-- BEGIN Excerpted text --

Worst of all is that ragtag group that follows him so closely.  They try to imitate him.  IMITATE HIM!  They cannot even cast out a simple demon bringing about epilepsy, and even Jesus gets frustrated with their lack of faith.  Then he turns around and tells them that if they truly have faith, even faith tiny like a mustard seed, they can make mountains move.  Has anyone, even Moses, ever made such a claim?  No, there’s definitely something . . . wrong . . . with this guy.  The question is, of course, who should do what about him.

As they pass, I listen carefully.  What I hear makes me happy; happy that Jesus truly is changing the world around him just by his presence.  Those who hunger are filled, while the wealthy are sent away empty.  Empty and arguing among themselves over who Jesus is, and more – what to do about him.  He is usurping their place, pulling the mighty down from their rightful places.  It also makes me sad that these learned, intelligent, insightful men are so wedded to their books, their teachings, and their traditions they cannot see what seems so plain and clear to so many others: This Jesus, whoever or whatever he might be, exercised power and authority as if it were his birthright.  He has no need to care about the good opinion of the self-appointed guardians of the faith, because this faith of Jesus is a faith of such power these teachers and upholders of the Law cannot even grasp it.

Alas, those gathered around Him, so sure both of Jesus and themselves, are also, in their hearts, unsure of the power they could have if only they would open their hearts to the Spirit to quicken that faith that is there.  More wondrous things than curing a simple epileptic are in store for them – no need to pretend I don’t know more of the story – yet, at this moment, they are as lost and confused as those Pharisees who harrumph their way past me down the road.  And surely, were I honest enough with myself, I would admit I’ve never been able to move a mountain.  Indeed, has anyone, ever?  Not that I can see.  Does that mean I am no better than the Disciples at this point, part of a faithless generation, so weak and afraid I cannot even get better from this nagging depression that wants to take me over, dragging me down to a pit of despair so deep no light can reach me?

-- END Excerpted text --
-- BEGIN Material --

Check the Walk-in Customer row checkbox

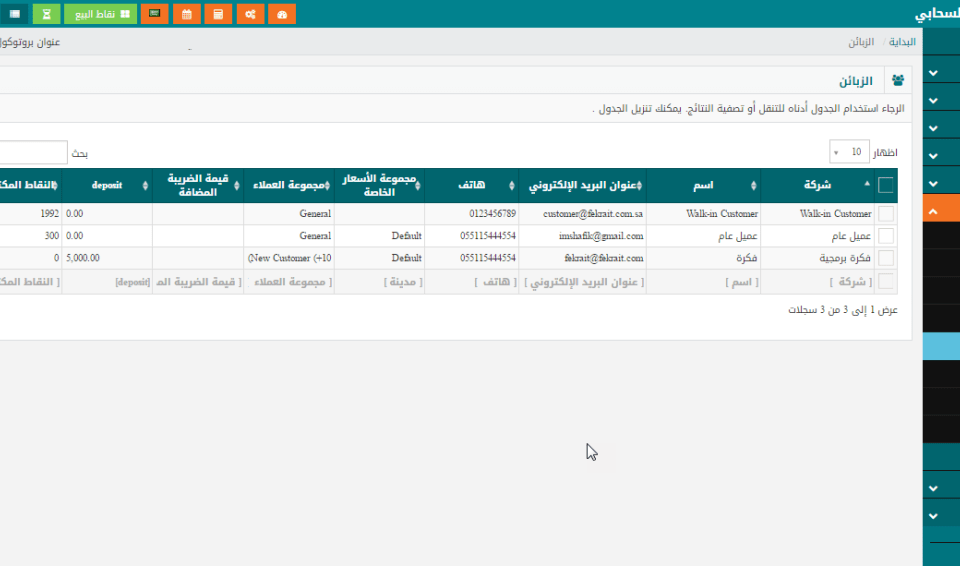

-- END Material --

# [Requirements]
Extend the reflection on Jesus, his disciples and mustard-seed faith, starting right after its last sentence.

# [Task result]
We are, sad to say, a faithless generation.  As I’ve written recently, we are so frightened by pretty much everything, we actually encourage fear in others, if for no other reason than it fills up the pews on Sunday mornings, and more important those collection plates and baskets as they pass.  We do not offer freedom to those held captive, whether it’s by illness or envy or an outdated, outmoded faith.  Instead, we offer a new set of chains, that for all they are so beautiful, trap us and hold us just as surely as the weight carried by those Pharisees who could just let go of all they believe is their responsibility, and rather than admonish those around them, seek to love them.  Our chains are not those of love, binding us to one another.  No, our chains, for all they may glow like gold, are chains with words like “morality” written on them.  “Gay” and “Muslim” and “Race” trace their way along the links.  When we hear the name of Jesus offered up, our hearts leap with joy, much as John the Baptist leaped in Elizabeth’s womb.  Rather than allow our hearts to fill with joy, kissing this dove as it passes, we clamp Jesus in irons no less strong, marked no differently than our own, and demand he lead this procession of the shackled to the Promised Land.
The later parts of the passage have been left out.